When I called Mom that morning she sounded her cheerful self. She asked me how my day went and how Agam was doing. And then I brought out the elephant in the room. I asked her about RK’s death and if she had been following the news. She said yes, it was all over the news channels. She talked about all the lovely songs from his movies. And then she talked about his stardom and how crazy people were about him back then. I was still waiting. And I felt like she knew what I was waiting for, and then she said “Your father was also a very charismatic man.” I knew what she meant. He really was a very charismatic individual.

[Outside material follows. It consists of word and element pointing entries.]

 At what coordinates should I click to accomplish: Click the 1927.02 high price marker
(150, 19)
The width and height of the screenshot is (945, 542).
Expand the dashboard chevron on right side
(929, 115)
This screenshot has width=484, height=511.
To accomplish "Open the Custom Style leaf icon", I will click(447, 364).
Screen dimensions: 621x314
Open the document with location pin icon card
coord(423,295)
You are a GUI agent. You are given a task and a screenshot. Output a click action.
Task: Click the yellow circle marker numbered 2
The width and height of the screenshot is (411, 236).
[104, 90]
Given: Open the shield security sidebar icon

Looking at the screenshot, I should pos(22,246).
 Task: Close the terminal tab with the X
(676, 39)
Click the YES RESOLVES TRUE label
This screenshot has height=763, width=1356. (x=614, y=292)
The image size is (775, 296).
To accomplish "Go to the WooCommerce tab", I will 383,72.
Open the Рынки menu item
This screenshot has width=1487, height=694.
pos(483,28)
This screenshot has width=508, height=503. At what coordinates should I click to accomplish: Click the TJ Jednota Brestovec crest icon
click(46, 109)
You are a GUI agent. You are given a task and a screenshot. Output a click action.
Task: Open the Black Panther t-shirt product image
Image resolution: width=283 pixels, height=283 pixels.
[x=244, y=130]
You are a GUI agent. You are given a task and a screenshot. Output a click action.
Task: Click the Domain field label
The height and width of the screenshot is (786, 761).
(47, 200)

She then tried to change the topic and started reading the news headlines to me as they flashed on the TV channels. She gave me a detailed commentary of the proceedings at the funeral ceremony in Mumbai that was being aired live. Every word that she said was full of reflection. I wondered if in her mind she was reliving the proceedings from my father’s funeral ceremony. She tried to induce some humor amidst all of this, but it was all a cover. The topic went back to my Dad. and she mentioned how much my Dad enjoyed movies of RK, especially Anand, Aradhana and above all Amar Prem. I agreed.

After a long pause, and with a heavy voice, she shared with me how my father would repeat the lines of Amar Prem to her sometimes: “Pushpa, mujhse ye aansu nahi dekhe jaate, I hate tears .” And with that, we both wiped our tears that had been rolling all this while, we sighed at our fate, and then started talking about all the other things under the sky, like the neighbour’s son who is visiting Delhi these days and works for Cisco.

After that phone call, a thought struck me. Bear with me, as I am still resolving it in my mind. But here is my first take at putting it down on paper. Each of us is married to someone who is our interpretation of Rajesh Khanna. RK defined romance and expression of love like no one else had ever done in Indian Cinema. Raj Kapoor and Dev Anand were close contenders, but their movies mostly represented the pain and suffering that came with love. Rajesh Khanna’s movies represented the celebration and excitement and most importantly, the melody associated with being in love. He defined romance in Indian cinema, at least for me and perhaps more so for my Mom.

My mom remembered her RK as she grieved the loss of a superstar we all loved. And I understood my mother’s love a little bit better.